Speaker
Description
This work aims to shed light on the puzzle of small systems, which came about after the measurement of a non-zero high-p$_\perp$ v$_2$ in high multiplicity pA and pp collisions but the persistent absence of jet quenching in those systems. This was done using the JEWEL event generator with a brick-like medium definition mimicking a small collision system. We concentrate on two observables: R$_{AA}$, which measures the energy loss of jets, and v$_2$ of high p$_\perp$ hadrons, which quantifies the azimuthal anisotropy of produced particles. We obtain the results for those two observables as a function of number of scatterings (N$_{scat}$) in the brick-like medium, this way, our conclusions are largely independent of any assumptions about the medium evolution and expansion.

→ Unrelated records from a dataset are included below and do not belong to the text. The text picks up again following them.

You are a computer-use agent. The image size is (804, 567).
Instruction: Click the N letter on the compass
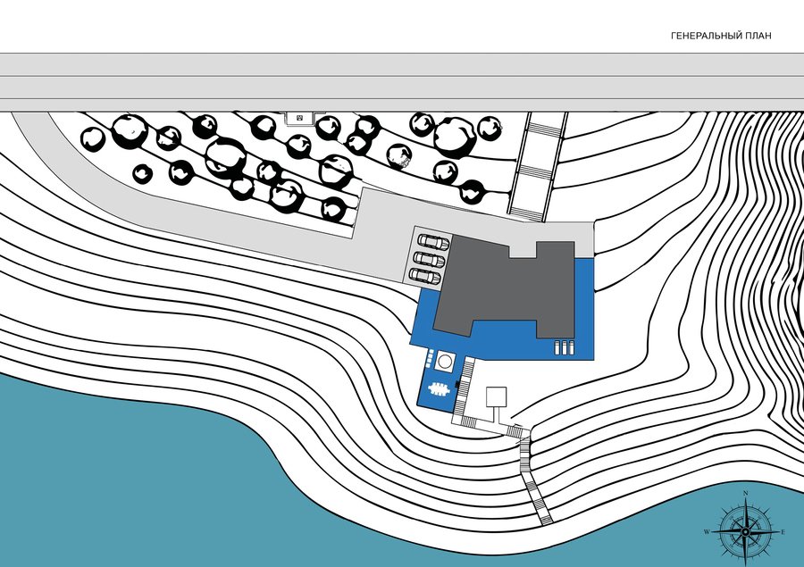(746, 494)
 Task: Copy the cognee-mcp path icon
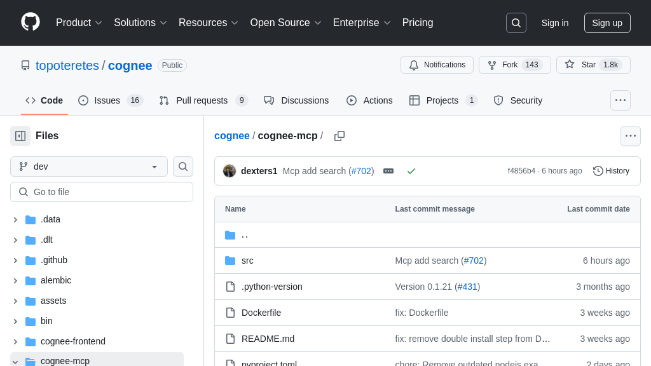coord(339,136)
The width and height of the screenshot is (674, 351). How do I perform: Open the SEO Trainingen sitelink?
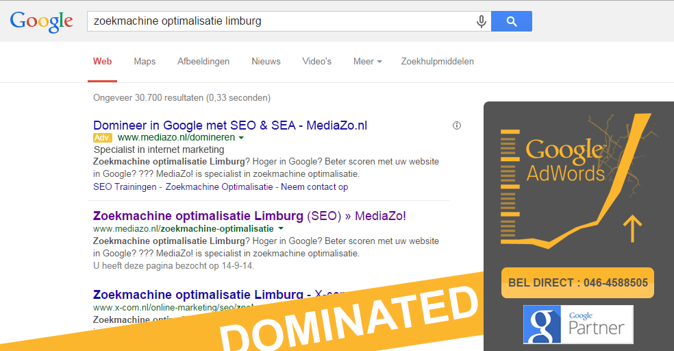click(125, 186)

What we have found is that the observables do not depend only on the number of interactions but also on the screening mass ($m_D$), which controls how much energy and momentum are transferred at each interaction, and on how far in the parton shower evolution the interactions happen. In fact, we saw that R$_{AA}$ and v$_2$ scale with $m_D^2 \cdot N_{scat}$. The results also strongly indicate that more interactions (and thus more energy/momentum transfer) are required to create a visible v$_2$ signal than an R$_{AA}$ one. This means that, if we can see v$_2$, in principle, we should also be able to observe an R$_{AA}$ in those systems. These results are discussed in our recent paper [1].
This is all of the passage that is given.